----- Passage shown

Latency and errors when pods are cycled for git https

This issue will document our findings for cycling webservice pods while taking traffic

We are frequently seeing errors when we deploy git-https (webservice pods) in our zonal clusters on gitlab.com.

We have made a couple changes so far:

Delay 60seconds before sending the readiness check. gitlab-com/gl-infra/k8s-workloads/gitlab-com!467 (merged) We believe right now that the readiness passes to quickly, this waits a bit longer for the readiness check to pass.
Update the deployment strategy, so we set maxUnavailable: 0 gitlab-com/gl-infra/k8s-workloads/gitlab-com!471 (diffs)

These changes seem to help, but we are still seeing situations where the number of pods that process git https traffic drops during a deploy, this causes excessive load on the remaining pods, which lowers our apdex score.

It's clear in this graph:

https://thanos-query.ops.gitlab.net/graph?g0.range_input=2h&g0.max_source_resolution=0s&g0.expr=count(sum(rate(http_requests_total%7Benv%3D%22gprd%22%2C%20app%3D%22webservice%22%2C%20stage%3D%22main%22%2C%20status%3D%22200%22%7D%5B1m%5D))%20by%20(pod%2C%20region)%20%3E%200)%20by%20(region)&g0.tab=0

Where the pods taking traffic (50) drops all the way down to 28

I believe what is happening here is that max surge (25%) is bringing up new pods, but we are terminating old pods before the new ones are ready to take traffic.

For maxUnavailable: 0, what is the definition of "available"? Does this mean "ready"? What if only one container is ready (workhorse), but rails isn't? One theory I have is that we pass the readiness for workhorse very quickly, maybe this is causing us to terminate pods too aggressively?

Edited Oct 22, 2020 by John Jarvis

----------

Decide whether each statement agrees with the git https pod-cycling issue above, answering yes or no and quoting the words of the issue that settle it. (a) The readiness check change adds a 60-second delay. (b) The deployment strategy was changed to set maxUnavailable to 1. (c) The graph shows the pods taking traffic falling from 50 to 28.

----- Information supplied

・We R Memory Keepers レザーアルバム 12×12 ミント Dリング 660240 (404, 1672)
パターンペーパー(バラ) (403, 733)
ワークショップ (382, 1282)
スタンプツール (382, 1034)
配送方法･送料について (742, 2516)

----------

### Written response
(a) Yes: "Delay 60seconds before sending the readiness check."
(b) No: "Update the deployment strategy, so we set maxUnavailable: 0"
(c) Yes: "Where the pods taking traffic (50) drops all the way down to 28"